Directives >>
1. From the text on narcissists' bystanders, list the factors that Darley & Latané identified as determining how much responsibility bystanders feel.
2. In the text on narcissists' bystanders, who is credited with the quote about the silence of our friends?
3. Copy a passage word for word from the text on narcissists' bystanders, beginning at the words "The Bystander is" and stopping after "Altruism may kick in)".

Narcissist ‘Helpers’ – BYSTANDERS (#1b)


PREVIOUS : Bystanders (#1)

SITE : 10 Notorious Cases of the Bystander Effect 

Why Narcissists’ Enablers are ALSO GUILTY

 The Bystander is an Enabler

QUOTE : “In the end we will remember not the words of our enemies, but the silence of our friends.” ∼ Martin Luther King Jr

Narcissistic BULLYING (in families, at school, at work) involves perpetrators & their victim-targets, with bystanders nearby turning a blind eye. It is intentional unprovoked & longstanding physical or psychological violence by an individual or group persistently focused on those who can’t defend or protect themselves

RESEARCH
Darley & Latané identified the degree of responsibility bystanders feel will depend on:
‣ their opinion of their own ability to help (competence)
‣ whether or not they believes the person deserves help
‣ the relationship between bystander & victim (the more the similarity, the more likely Altruism may kick in)

Provided material >>
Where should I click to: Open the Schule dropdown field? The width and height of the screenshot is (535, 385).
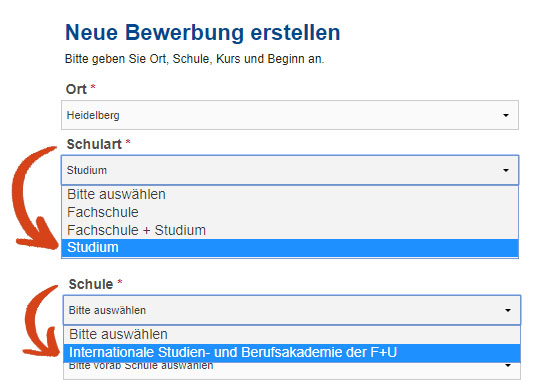292,310
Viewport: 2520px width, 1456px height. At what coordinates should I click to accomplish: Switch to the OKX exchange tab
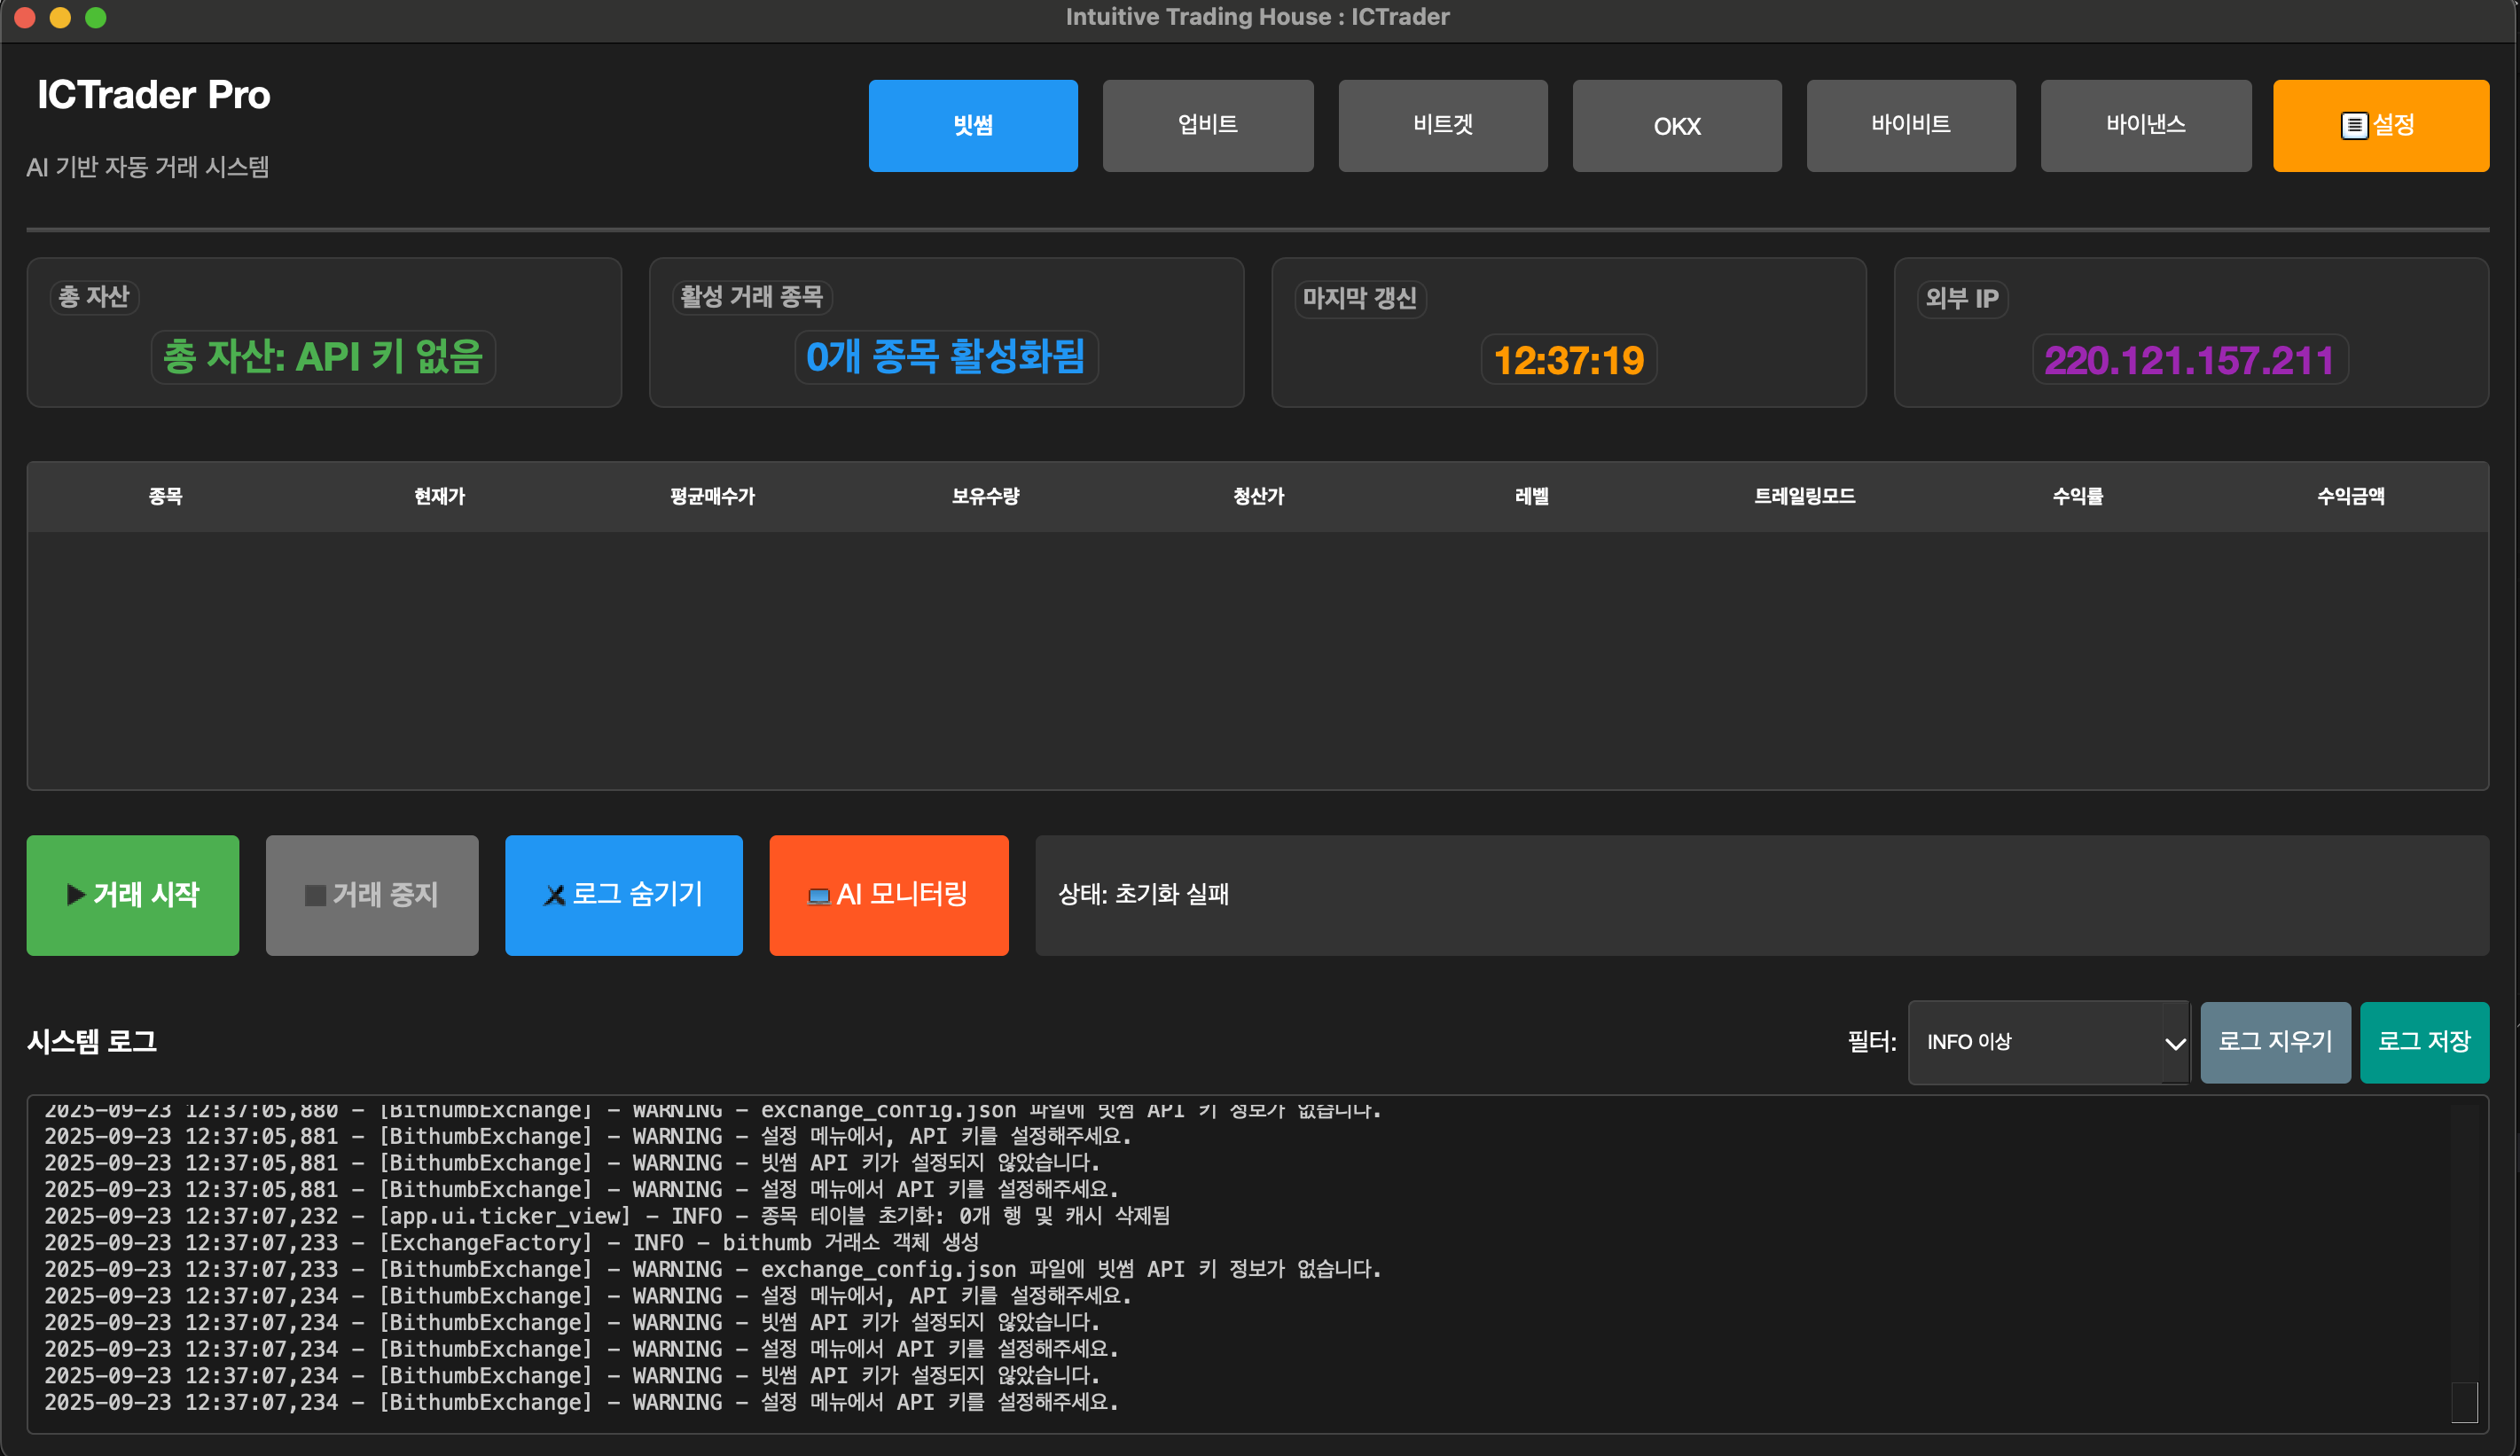[1676, 126]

Solution set >>
1.
- Their opinion of their own ability to help (competence)
- Whether or not they believe the person deserves help
- The relationship between bystander and victim (the more the similarity, the more likely Altruism may kick in)

2. Martin Luther King Jr.

3.
The Bystander is an Enabler

QUOTE : “In the end we will remember not the words of our enemies, but the silence of our friends.” ∼ Martin Luther King Jr

Narcissistic BULLYING (in families, at school, at work) involves perpetrators & their victim-targets, with bystanders nearby turning a blind eye. It is intentional unprovoked & longstanding physical or psychological violence by an individual or group persistently focused on those who can’t defend or protect themselves

RESEARCH
Darley & Latané identified the degree of responsibility bystanders feel will depend on:
‣ their opinion of their own ability to help (competence)
‣ whether or not they believes the person deserves help
‣ the relationship between bystander & victim (the more the similarity, the more likely Altruism may kick in)